Un jour, Marie-Hélène Schnebellen avait sollicité une entrevue pour évoquer son avenir à la mairie. Pour avoir suivi sa "carrière"-quel vilain mot- artistique, je savais depuis longtemps que ce jour viendrait. Naturellement. Probablement je savais cette évidence bien avant elle. Aussi quand elle m'annonça que justement elle avait décidé, que son avenir, elle l'envisageait en dehors de l'accueil à la mairie, ce fut tout sauf une surprise.
Ce jour, Marie-Hélène avait pris une décision qu'elle avait longuement mûrie. Elle se consacrera exclusivement à une passion de plus en plus dévorante, la peinture.
Le week-end dernier, elle a montré à tous ceux qui s'intéressent à son évolution, qu'elle n'a pas perdu le temps libre dont elle dispose désormais. Elle a exposé une cinquantaine de toiles, la plupart récentes, pour la plus importante exposition qu'elle a jamais réalisée.
L'exposition s'est déroulée dans la salle paroissiale de Soppe-le-Haut. Sympathique mais plus adaptée à un banquet de mariage qu'à une expostion de cette ampleur. Les toiles trop proches les unes des autres manquaient d'espace vital et d'oxygène.
Cela n'a pas empêché les nombreux visiteurs d'apprécier les grands formats de Marie-Hélène Schnebellen, qui a en ce moment pour thèmes de prédilection les clair-obscurs des salles de restaurants ou des scènes d'orchestre.

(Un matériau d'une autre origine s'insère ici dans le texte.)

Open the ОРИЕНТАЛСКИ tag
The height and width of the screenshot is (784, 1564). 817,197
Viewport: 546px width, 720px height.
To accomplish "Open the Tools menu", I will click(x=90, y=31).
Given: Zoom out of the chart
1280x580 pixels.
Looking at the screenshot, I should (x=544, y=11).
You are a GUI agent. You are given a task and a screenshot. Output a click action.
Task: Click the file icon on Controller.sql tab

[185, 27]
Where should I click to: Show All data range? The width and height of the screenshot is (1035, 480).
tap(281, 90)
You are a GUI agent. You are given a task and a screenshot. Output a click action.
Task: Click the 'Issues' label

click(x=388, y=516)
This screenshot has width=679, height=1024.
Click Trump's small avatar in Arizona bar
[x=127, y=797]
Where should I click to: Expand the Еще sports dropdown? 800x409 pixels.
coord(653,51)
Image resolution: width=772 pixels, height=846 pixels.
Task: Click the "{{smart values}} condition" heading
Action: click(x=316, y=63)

Et en déambulant au milieu de ces belles compositions, je me disais que l'accueil de la mairie avait perdu un sourire, mais que son talent pourrait désormais s'exprimer dans de bien meilleures conditions. Ce talent qu'avait découvert un artiste de Lauw, Gérard Gebel, dont le nom est connu dans le monde entier et qui est vénéré au Pays du Soleil Levant. Gérard Gebel a certainement été le père spirituel artistique de Marie-Hélène Schnebellen. C'est lui qui l'a poussée à perséverer et qui a probablement été son modèle.
A Soppe, l'exposition rassemblait des oeuvres de 3 artistes. Un sculpteur sur bois, Jean-Michel Peltier, Marie-Hélène et justement Gérard Gebel. Certainement un moment fort pour la Pfastattoise, qui à cette occasion a pu mesurer l'immense chemin qu'elle a parcouru.
En haut, toiles de Marie-Hélène Schnebellen, en bas deux tableaux de Gérard Gébel.